DM2 prevalence in men and women aged 45–69 years did not reveal a statistically significant difference. In contrast to the participants examined at the age of 45 years in the age group of 25–44 years, DM prevalence was higher in men than in women (due to the subgroup of 40–44 years where it was 7.7 versus 1.6%). The resulting gender differences in DM2 prevalence need to be confirmed through further analysis.

Epidemiological screening enables researchers to reveal both registered cases and undiagnosed cases of DM, often 2 to 3 times greater. It is necessary to introduce a simpler and inexpensive variant of episodic screening examinations resulting in representative sampling useful for monitoring the epidemiological situation of the actual DM prevalence and its risk factors and for predicting and evaluating therapeutic and preventive measures.

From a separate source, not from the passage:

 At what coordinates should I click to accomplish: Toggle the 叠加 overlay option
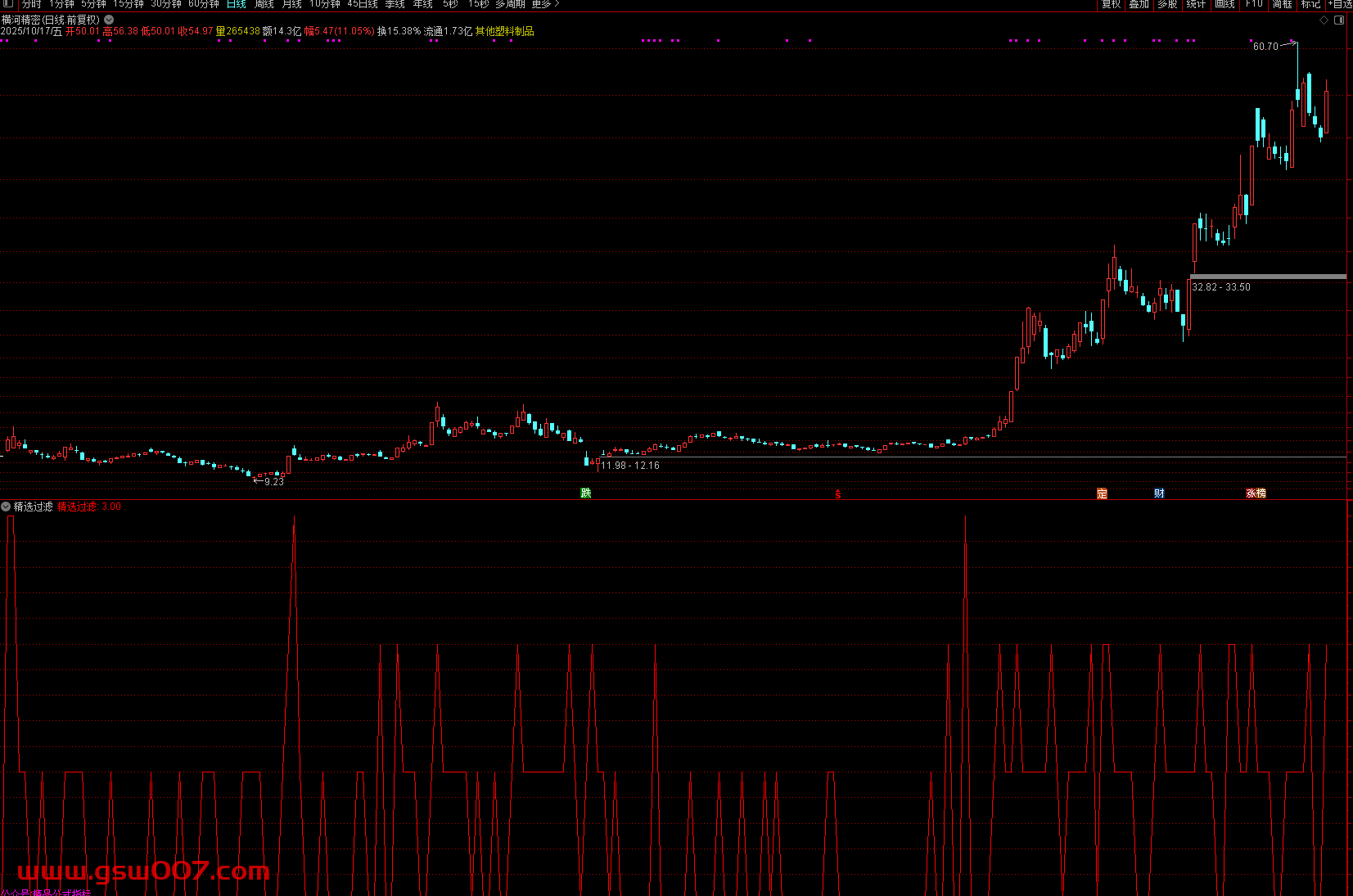(1139, 4)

The work toward population awareness and screening examinations should be introduced within younger groups of the population (i.e. before the age 40 years) with the intention of the early correction of carbohydrate disorders and primary prevention of DM and its complications.

ADDITIONAL INFORMATION

Source of financing. The HAPIEE project is supported in part by the grants of the Wellcome Trust, UK064947/Z/01/Z; 081081/Z/06/Z; the National Institute of Aging, USA (1R01 AG23522); and the Russian Science Foundation, No. 14-45-00030. The collection of endpoints for the newly identified DM2 was performed within the budgetary subject of registration No. 01201282290, state task No. 0541-20140007.

Conflict of interest. The authors declare no obvious and potential conflicts of interest related to the publication of this article.

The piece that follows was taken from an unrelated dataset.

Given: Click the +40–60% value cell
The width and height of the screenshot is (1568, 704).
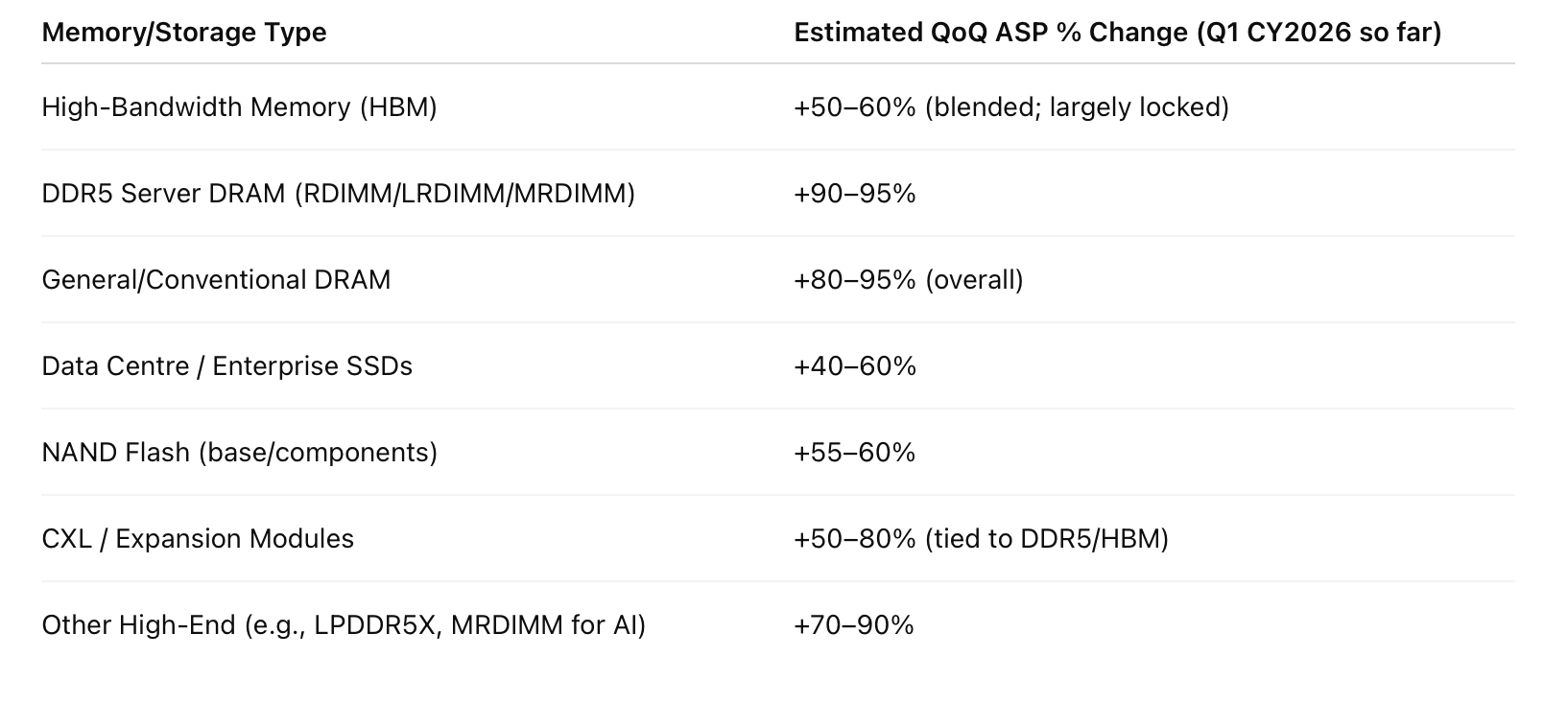Looking at the screenshot, I should pyautogui.click(x=854, y=366).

Acknowledgments. The authors express gratitude to Nikitin Yu.P., Academician of the Russian Academy of Sciences, MD; to Simonova G.I., Professor, for the concept of conducting this scientific research; to Ragino Yu.I., MD, Corresponding Member, Russian Academy of Sciences, for organizing the conduct of biochemical research.

Participation of authors.Mustafina S.V.: processing of statistical data, writing of Materials and methods and Results sections for the age group of 45–69 years, and data discussions. Rymar O.D.: writing the Introduction, Materials and methods, Results, and Discussion sections for the age group of 45–69 years. Malyutina S.K.: managing the screening of men and women aged 45–69 years in Novosibirsk and editing the text. Denisova D.V.: managing the screening of men and women aged 25–44 years in Novosibirsk and editing the text. Shcherbakova L.V.: databasing, statistical analysis, writing of the Materials and methods section, and design of the tables. Voevoda M.I.: data analysis, participation in writing of all sections.